Activity: Show each line of the data below in which "computer" occurs.

(Beginning of Data for this task)

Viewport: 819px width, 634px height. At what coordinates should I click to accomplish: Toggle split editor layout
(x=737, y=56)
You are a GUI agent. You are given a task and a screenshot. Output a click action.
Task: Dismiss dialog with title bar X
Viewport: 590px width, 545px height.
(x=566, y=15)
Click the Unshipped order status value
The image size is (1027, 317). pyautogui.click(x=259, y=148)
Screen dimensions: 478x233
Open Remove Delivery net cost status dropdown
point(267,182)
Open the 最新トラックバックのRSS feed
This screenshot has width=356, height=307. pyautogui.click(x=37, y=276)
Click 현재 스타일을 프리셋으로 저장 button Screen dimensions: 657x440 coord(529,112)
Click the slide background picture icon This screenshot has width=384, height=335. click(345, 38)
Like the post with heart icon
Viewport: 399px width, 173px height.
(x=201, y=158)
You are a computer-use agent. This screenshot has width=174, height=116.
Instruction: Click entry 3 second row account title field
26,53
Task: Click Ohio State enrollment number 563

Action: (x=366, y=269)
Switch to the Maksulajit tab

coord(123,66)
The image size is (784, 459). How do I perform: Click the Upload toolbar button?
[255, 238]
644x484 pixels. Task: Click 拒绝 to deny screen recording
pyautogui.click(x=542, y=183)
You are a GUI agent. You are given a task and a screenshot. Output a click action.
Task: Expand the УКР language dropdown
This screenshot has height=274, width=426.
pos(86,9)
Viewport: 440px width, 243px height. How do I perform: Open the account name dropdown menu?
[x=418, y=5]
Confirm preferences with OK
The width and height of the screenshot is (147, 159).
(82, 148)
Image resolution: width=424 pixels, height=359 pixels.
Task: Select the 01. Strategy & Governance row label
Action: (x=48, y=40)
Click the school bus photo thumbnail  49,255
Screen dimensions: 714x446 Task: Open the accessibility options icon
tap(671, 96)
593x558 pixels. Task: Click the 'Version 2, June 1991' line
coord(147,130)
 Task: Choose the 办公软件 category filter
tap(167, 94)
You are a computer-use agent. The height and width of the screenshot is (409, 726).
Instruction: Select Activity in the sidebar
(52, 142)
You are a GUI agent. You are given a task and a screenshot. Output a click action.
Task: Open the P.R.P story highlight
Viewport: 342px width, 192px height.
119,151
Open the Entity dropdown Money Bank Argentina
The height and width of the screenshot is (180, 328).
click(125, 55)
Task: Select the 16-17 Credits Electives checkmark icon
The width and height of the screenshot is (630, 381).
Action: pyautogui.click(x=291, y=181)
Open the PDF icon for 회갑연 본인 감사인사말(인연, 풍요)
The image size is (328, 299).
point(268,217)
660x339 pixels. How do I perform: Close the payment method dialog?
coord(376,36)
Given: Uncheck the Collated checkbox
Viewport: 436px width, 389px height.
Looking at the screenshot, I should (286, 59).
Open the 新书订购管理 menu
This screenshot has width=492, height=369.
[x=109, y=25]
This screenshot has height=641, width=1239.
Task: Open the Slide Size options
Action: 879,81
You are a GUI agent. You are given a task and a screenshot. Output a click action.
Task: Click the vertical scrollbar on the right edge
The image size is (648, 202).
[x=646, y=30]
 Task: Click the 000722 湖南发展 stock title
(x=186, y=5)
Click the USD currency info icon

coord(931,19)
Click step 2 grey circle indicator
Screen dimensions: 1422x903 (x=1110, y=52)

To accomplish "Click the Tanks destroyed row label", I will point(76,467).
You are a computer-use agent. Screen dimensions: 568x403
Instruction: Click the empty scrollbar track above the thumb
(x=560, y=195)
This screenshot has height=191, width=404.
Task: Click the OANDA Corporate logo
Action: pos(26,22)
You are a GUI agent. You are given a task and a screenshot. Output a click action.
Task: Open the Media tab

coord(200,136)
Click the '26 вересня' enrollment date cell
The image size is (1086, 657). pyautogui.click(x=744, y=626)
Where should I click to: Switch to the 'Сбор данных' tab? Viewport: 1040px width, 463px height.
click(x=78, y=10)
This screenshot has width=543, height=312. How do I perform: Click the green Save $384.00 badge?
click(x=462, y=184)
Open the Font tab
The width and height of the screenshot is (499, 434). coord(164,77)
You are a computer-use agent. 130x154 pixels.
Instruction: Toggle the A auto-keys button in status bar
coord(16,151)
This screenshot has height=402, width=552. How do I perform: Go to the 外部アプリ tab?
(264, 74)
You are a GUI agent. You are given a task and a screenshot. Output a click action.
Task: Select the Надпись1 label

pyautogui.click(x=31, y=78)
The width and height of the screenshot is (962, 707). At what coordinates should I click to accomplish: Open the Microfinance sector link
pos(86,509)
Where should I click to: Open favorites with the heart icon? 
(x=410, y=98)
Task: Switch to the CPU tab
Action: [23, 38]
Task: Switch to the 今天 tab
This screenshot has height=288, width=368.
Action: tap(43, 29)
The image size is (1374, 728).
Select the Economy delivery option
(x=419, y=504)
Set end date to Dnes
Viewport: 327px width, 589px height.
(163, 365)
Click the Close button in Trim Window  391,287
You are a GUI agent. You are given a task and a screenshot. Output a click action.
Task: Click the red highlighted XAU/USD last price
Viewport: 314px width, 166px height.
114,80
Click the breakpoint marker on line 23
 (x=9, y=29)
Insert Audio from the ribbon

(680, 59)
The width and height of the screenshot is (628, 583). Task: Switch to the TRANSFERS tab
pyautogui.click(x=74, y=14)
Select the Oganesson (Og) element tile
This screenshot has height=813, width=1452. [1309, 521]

(End of Data for this task)

Your response:
You are a computer-use agent. This screenshot has width=174, height=116.
You are a computer-use agent. The height and width of the screenshot is (409, 726).
You are a computer-use agent. Screen dimensions: 568x403
You are a computer-use agent. 130x154 pixels.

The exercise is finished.